Next, defendant contends that the trial judge improperly engaged in fact-finding at sentencing and then sentenced defendant on facts not proven beyond a reasonable doubt. This issue is currently before the Michigan Supreme Court, which has granted leave in People v Lockridge, 304 Mich App 278; 849 NW2d 388 (2014), lv gtd 496 Mich 852 (2014), to consider: (1) whether the judge’s determination of an appropriate sentencing guidelines range, MCL 777.1 et seq., establishes a mandatory minimum such that facts used to score a sentencing variable must be established by a reasonable doubt or admitted by the defendant under Alleyne v United States, 570 US ___; 133 S Ct 2151, 2163; 186 L Ed 2d 314 (2013), and (2) if the judge’s ability to depart downward from the guidelines for substantial and compelling reasons prevents the guidelines from being considered a mandatory minimum under Alleyne.

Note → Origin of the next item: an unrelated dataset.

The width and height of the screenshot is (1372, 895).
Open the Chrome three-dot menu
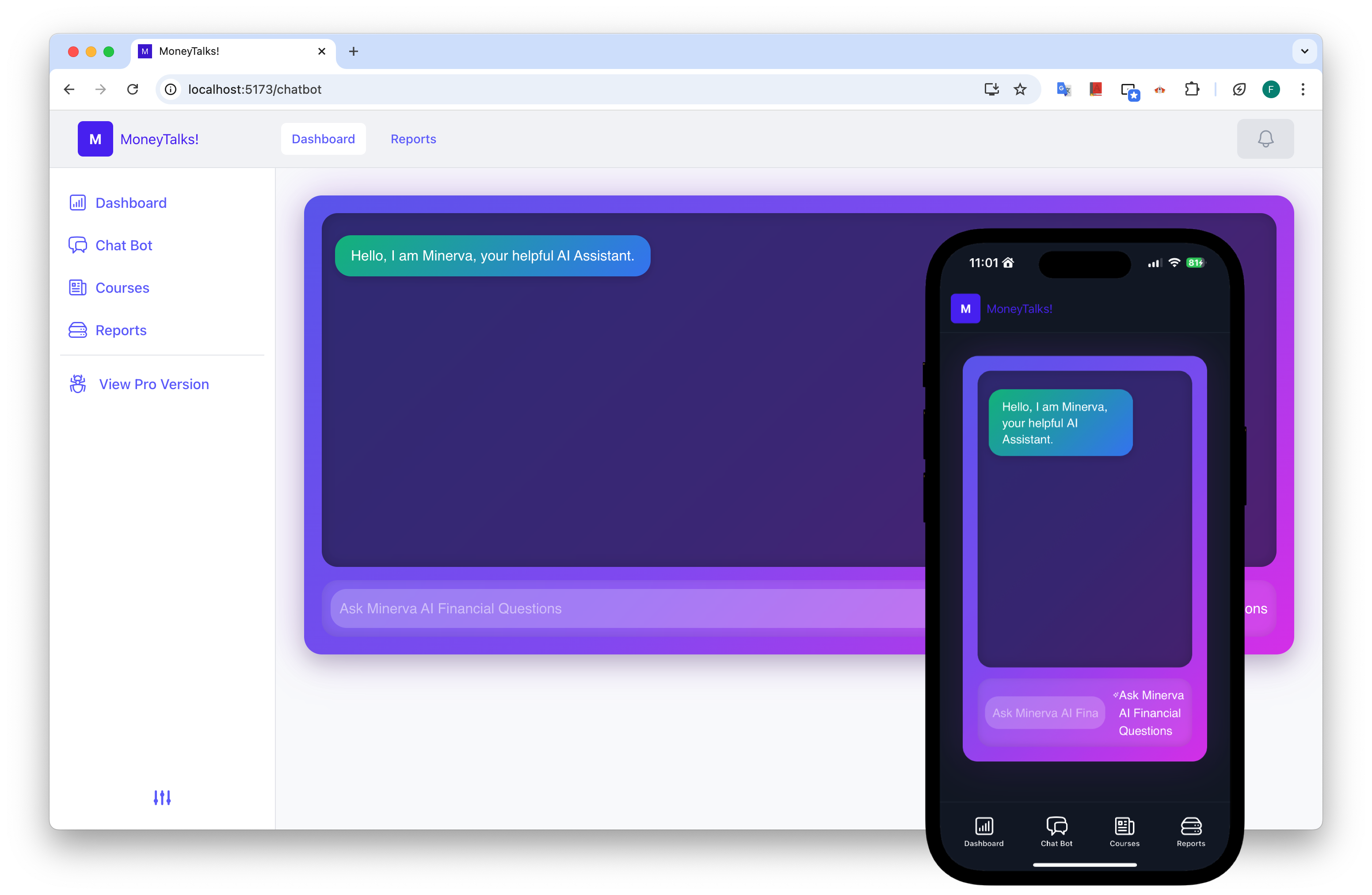pos(1302,89)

In Lockridge and People v Herron, 303 Mich App 392, 403-404; 845 NW2d 533 (2013), our Court had distinguished Alleyne because judicial fact-finding under the guidelines was not used to establish a mandatory minimum floor but only to inform the judge’s discretion within the statutory maximum and the jury’s verdict. The defendant’s application for leave to appeal in Herron was held in abeyance for the Supreme Court’s decision in Lockridge. People v Herron, 846 NW2d 924 (2014).

Until Lockridge is decided, this Court must follow Herron, 303 Mich App at 403-404.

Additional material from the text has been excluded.